Dear Bar Association. My number one goal isn't to be civil.
The front cover of our bar association journal announces a new series: “Raising the Bar: The promise of Civility in Our Profession.”
My skin is crawling and not because I’m a total beast.
I am all in favor of being civil whenever possible. But sometimes it isn’t. At least not for trial lawyers. Our duty is to help our clients get a fair shake. Rules require that we behave. But since when did I need to focus on being kind and gracious to the other side.

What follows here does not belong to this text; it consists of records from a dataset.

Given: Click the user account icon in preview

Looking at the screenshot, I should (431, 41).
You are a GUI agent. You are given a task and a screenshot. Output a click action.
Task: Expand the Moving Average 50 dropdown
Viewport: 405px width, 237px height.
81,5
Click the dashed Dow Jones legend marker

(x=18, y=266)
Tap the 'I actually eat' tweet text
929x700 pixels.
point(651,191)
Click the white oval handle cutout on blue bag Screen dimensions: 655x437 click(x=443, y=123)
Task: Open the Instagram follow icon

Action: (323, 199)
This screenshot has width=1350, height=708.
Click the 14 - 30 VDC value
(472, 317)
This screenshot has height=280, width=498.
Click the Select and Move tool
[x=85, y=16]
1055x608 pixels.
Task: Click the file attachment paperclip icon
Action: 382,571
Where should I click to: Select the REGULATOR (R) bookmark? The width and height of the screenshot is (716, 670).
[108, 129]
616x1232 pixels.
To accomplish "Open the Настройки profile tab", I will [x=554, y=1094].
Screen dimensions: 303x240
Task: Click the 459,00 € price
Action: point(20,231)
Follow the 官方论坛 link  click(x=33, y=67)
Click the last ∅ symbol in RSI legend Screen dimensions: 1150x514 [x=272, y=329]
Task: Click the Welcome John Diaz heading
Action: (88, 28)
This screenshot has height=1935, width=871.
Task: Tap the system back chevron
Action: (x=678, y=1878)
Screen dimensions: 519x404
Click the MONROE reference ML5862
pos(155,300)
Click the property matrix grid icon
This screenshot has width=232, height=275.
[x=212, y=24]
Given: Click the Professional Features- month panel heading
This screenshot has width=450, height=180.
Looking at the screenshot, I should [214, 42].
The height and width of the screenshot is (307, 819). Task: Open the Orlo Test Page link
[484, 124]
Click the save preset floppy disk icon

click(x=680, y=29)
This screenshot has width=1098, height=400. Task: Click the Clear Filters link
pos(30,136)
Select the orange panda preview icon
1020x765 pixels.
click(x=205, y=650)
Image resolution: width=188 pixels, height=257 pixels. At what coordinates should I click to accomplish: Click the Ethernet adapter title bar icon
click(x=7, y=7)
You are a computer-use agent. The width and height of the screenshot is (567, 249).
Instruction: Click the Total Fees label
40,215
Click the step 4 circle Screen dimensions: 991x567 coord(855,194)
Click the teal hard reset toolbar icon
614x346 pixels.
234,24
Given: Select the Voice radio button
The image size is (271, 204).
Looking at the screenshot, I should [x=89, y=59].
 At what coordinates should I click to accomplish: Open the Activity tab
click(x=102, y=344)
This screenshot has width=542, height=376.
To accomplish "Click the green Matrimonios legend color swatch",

Especially when they are trying to do bad things.
Should I smile sweetly as they tear into my 16 year old client who is crying on the witness stand.
Should I be affable when they ask the father if he is posing for a picture that shows him lifting his daughter into a wheelchair.
Should I be polite when they say my airline captain pilot (and four other witnesses) are lying about the condition of a doorway.
Should I have be nice and accommodating when the defense lawyer acts like I am his employee and tells (not asks but tells) me to put his exhibit up on my projector so the jurors can see it.
Excuse me. Being polite is one thing. But if I was to be sweet, affable, polite and nice all the time – I’d be a terrible trial lawyer!
Jurors don’t want us sniping at each other. But they also don’t expect us to be loving friends. We are opponents.
Bad manners are unfortunate. Some attorneys should definitely go to charm school. But there is danger in the misconception that the goal of the legal process is to make and foster friendships. After all, “Nothing is to be preferred before justice.” Socrates. Lawyers have a duty to act as “guardians of the law” in order to preserve the existence of a free and democratic society. If we are not advocates first and foremost, then it is irrelevant whether we are polite or not.
Plaintiff trial lawyers are used to fighting for the underdog. There is nothing civilized about letting bullies crush the weak. Litigation is often by its very nature, a battle. It is one that can and should be fought with the appearance of grace and dignity. With all due respect dear bar association, I intend to be aggressive, relentless, passionate, effective and a tireless advocates for the sake of my clients and the cause of justice. My politeness comes with teeth.